Mantra how-to guide

Components versioning

How to use correctly a version strategy for your components

06-Mar-2022
A  A  A 

Mantra components are, say, pieces of code that solves an specific functionality within your project.

As any other kind of software component (library, module of project), versioning it correctly is a must.

You set the current version of a component in mantra.json component file, like in this example:

{
   "name": "my component",
   "version": "1.0.2"
}

Have a look to component definition documentation to know more.

Actually "name" and "version" properties of mantra.json file are the only mandatory fields needed.

Mantra is flexible about how you version your components: you can use incremental numbers (1,2,3...), or letters indeed (a,b,c...), or the common semantic version strategy (1.0.0, 1.0.1, 1.2.0 and so on).

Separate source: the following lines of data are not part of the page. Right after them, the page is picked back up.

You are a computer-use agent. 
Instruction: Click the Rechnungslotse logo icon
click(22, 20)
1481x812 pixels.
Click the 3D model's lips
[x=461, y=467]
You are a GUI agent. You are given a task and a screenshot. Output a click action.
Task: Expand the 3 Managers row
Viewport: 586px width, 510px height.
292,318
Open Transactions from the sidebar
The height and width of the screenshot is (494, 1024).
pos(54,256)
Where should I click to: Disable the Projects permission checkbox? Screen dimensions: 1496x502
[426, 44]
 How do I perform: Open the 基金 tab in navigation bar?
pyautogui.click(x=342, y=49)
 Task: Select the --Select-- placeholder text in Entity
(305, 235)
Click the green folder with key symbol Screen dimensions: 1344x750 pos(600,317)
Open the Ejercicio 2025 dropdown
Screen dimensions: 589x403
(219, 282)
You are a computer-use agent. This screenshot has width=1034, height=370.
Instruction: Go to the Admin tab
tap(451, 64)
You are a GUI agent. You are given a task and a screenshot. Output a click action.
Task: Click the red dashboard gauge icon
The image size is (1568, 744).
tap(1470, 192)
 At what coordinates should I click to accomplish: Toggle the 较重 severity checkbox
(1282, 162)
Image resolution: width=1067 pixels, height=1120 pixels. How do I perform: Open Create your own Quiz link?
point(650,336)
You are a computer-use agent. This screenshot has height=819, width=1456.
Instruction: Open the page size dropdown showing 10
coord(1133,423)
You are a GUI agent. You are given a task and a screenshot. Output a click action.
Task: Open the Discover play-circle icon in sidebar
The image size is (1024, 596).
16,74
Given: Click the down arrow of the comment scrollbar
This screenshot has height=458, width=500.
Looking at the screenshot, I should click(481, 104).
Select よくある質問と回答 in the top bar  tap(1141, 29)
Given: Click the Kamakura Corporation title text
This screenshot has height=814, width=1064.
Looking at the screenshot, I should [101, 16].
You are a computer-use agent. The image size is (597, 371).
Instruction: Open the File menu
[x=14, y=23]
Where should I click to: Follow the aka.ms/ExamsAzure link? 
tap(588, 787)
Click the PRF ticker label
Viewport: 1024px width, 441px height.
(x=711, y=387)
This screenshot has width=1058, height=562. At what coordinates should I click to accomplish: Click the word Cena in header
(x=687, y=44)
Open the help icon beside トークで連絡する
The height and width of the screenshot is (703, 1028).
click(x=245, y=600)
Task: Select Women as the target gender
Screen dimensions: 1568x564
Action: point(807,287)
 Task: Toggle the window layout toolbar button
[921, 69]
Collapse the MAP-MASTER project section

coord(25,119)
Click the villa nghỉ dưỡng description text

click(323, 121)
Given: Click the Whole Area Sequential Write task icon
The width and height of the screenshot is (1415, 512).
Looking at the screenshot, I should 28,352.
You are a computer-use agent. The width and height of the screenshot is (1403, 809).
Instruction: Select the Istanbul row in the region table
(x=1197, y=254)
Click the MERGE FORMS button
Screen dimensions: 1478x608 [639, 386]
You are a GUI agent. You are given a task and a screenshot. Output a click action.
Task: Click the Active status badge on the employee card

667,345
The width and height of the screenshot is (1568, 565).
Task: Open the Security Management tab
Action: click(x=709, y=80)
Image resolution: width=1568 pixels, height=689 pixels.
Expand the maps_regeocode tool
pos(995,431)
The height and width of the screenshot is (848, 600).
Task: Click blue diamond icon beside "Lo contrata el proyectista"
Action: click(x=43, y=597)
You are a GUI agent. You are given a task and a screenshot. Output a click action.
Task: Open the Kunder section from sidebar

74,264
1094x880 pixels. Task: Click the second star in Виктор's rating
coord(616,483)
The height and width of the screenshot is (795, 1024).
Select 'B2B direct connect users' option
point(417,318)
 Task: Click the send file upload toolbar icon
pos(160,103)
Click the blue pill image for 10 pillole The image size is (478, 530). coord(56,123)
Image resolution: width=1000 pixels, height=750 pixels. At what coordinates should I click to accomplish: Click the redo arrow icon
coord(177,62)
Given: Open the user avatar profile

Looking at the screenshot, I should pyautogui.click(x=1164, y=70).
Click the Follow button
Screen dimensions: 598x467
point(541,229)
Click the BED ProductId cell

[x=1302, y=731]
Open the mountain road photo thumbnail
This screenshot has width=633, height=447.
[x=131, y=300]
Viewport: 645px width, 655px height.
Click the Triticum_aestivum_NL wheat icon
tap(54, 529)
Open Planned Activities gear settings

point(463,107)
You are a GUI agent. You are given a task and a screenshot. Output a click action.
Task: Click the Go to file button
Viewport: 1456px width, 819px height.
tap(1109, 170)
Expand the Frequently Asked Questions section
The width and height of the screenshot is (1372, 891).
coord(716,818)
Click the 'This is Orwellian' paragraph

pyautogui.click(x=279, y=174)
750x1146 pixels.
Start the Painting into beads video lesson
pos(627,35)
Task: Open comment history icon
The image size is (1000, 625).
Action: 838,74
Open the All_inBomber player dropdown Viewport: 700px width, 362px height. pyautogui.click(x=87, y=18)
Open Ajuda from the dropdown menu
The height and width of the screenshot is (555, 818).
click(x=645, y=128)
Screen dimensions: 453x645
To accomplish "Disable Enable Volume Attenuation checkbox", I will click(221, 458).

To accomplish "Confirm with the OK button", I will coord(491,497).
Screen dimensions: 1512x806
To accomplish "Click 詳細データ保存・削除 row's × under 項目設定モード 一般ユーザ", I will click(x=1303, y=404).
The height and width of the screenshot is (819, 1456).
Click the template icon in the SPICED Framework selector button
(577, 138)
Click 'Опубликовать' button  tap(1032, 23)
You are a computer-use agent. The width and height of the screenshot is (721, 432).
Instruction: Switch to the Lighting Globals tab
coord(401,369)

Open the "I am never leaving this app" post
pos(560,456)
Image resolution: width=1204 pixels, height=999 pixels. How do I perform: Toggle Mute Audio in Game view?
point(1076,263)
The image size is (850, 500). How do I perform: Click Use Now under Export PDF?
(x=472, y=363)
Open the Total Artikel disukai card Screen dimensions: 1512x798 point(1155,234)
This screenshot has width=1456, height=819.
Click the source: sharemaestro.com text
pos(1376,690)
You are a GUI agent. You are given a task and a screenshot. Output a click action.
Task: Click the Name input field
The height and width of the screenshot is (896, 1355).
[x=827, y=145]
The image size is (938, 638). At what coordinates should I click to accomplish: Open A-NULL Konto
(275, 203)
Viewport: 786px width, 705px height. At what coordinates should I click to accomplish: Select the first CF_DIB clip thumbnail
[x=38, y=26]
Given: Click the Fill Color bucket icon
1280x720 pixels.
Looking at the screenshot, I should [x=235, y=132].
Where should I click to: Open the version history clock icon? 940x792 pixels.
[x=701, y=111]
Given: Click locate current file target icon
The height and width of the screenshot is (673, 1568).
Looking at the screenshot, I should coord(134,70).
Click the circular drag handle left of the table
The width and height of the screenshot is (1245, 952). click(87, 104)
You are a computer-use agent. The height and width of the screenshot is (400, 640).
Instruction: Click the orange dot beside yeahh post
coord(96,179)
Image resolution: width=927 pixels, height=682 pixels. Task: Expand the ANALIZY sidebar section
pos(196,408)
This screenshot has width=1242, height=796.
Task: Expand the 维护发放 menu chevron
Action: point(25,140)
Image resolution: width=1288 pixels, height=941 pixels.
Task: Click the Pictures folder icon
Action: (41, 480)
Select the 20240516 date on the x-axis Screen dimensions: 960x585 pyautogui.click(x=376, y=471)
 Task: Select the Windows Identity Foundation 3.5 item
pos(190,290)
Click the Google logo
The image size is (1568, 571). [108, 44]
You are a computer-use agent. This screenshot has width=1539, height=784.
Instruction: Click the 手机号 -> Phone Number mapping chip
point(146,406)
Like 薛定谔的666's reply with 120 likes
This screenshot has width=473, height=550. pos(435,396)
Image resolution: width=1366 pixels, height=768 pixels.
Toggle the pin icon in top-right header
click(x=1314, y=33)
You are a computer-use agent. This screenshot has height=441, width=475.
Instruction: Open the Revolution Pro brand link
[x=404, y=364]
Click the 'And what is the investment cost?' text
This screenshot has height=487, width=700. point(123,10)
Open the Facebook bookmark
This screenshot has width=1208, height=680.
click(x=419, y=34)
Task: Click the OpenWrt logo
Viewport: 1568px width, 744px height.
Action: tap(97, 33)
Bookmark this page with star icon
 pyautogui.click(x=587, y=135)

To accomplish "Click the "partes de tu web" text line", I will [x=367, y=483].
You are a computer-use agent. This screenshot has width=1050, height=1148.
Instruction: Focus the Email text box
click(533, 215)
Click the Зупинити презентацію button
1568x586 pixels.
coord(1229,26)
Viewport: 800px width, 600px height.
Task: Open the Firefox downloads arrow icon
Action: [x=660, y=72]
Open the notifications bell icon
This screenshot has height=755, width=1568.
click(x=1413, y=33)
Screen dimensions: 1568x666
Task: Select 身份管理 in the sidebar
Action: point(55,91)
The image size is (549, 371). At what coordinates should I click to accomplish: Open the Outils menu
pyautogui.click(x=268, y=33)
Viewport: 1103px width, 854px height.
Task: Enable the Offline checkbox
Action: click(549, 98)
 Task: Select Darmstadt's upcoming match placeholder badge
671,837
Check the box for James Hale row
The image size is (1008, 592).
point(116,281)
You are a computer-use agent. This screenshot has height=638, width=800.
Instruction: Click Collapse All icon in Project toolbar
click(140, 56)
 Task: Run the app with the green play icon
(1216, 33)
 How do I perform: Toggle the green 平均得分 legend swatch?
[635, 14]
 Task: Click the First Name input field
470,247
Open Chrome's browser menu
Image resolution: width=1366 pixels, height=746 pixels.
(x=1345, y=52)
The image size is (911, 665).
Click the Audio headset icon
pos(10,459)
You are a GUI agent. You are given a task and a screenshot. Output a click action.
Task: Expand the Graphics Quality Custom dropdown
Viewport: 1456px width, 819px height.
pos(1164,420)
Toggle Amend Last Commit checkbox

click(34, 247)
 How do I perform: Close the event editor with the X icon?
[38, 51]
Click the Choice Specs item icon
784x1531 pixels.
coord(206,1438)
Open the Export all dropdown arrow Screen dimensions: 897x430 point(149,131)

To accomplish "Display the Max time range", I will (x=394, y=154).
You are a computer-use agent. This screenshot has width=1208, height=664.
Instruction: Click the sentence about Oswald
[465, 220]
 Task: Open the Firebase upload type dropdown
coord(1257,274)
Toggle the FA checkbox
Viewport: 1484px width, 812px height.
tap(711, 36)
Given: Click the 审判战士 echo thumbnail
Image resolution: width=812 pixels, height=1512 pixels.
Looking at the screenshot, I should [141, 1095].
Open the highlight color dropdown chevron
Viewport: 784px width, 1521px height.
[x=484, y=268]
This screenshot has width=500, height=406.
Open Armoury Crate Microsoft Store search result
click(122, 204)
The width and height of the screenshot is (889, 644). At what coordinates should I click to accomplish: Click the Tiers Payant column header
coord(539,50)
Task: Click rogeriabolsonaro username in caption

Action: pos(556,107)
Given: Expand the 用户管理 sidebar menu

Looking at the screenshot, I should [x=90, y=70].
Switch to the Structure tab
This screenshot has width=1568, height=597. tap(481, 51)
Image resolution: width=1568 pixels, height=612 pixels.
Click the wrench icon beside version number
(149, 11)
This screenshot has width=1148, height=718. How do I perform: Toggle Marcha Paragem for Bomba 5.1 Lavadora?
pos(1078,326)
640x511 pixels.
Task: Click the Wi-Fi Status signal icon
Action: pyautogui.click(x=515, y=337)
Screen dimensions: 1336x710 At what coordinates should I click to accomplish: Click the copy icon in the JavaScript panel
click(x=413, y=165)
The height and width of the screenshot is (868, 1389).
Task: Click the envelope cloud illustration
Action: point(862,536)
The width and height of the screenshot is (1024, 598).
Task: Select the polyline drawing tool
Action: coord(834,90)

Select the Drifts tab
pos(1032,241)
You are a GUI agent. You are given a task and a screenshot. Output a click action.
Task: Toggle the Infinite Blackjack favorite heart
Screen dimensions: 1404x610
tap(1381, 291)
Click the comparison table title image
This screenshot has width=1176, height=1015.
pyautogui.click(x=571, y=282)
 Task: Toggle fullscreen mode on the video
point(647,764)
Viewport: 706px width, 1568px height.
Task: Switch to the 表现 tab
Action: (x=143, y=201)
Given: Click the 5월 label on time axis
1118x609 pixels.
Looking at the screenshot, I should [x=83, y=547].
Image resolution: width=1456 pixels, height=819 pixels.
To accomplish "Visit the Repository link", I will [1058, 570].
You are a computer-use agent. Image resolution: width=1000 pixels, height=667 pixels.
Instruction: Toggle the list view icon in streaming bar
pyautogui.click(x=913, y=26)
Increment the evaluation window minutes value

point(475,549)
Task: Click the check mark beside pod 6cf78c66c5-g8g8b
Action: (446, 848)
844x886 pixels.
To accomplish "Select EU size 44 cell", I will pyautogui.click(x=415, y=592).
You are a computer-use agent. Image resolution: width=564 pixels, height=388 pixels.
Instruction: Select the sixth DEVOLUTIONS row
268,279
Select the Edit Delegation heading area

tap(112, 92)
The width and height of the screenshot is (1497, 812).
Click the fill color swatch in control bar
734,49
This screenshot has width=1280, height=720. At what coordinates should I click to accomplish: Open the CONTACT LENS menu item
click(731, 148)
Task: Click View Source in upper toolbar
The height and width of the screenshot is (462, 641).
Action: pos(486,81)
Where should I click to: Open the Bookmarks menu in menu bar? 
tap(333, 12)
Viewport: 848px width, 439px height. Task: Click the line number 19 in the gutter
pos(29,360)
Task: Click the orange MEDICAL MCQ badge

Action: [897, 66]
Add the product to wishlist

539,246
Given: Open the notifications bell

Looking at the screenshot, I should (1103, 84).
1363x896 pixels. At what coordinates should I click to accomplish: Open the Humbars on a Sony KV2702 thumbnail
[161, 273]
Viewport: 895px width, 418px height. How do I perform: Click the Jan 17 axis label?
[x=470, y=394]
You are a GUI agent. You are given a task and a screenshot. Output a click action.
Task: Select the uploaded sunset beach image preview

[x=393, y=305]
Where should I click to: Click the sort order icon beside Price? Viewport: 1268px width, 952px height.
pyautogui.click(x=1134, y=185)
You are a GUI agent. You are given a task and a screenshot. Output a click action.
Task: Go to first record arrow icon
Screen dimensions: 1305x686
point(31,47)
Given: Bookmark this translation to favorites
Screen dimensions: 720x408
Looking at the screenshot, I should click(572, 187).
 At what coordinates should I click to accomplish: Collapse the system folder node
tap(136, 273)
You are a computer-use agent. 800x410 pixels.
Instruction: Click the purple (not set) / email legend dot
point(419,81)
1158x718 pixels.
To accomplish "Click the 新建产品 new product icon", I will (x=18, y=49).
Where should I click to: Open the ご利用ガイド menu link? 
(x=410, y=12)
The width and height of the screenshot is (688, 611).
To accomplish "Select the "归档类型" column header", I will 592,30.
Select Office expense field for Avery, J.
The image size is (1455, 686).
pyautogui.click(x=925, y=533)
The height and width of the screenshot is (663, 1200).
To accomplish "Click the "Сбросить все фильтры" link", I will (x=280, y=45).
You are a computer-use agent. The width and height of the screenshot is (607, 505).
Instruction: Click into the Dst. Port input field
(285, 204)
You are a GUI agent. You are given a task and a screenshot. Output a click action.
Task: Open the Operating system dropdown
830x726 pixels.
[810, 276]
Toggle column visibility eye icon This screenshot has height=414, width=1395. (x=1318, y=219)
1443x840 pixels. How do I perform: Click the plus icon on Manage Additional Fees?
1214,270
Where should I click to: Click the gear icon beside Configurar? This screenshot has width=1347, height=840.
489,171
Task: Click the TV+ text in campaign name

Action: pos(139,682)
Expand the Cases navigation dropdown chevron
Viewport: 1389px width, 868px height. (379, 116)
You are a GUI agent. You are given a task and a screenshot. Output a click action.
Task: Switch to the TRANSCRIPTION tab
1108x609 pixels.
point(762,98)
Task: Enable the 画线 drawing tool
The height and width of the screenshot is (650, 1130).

The version strategy for your components is your responsability and you choose the best one to afford your requirements.

Anyway, it's important to understand that Mantra, when checks that a component has changed its version, ask you to run "update" command:

$ mantrad update

With this command, Mantra updates the new version of the component in core database and check if the component to update implements onUpdate method to perform some specific updating tasks.

Usually, when a data model changes, and you need to update the model in a production system, you need to name the schema with the new version and implement onInstall to update entities to the new schema version.

Given that component named as "niceapicall" has changed its version from 1.0.0 to 2.0.0, and its data model has changed as well, new data model schema named with the new version has to be defined:

niceapicall.2.0.0.schema.json

, and onUpdate method should implement the translation of old entities for version 1.0.0 to entities for the new version 2.0.0, something easy to do with Mantra framework API.

Remember: Mantra expects that the changes in the production code of a project are frequent and minimal as posible: by doing so, the migrations have very low cost and minimal impact. That's a must specifically in continuous integration and desployment system.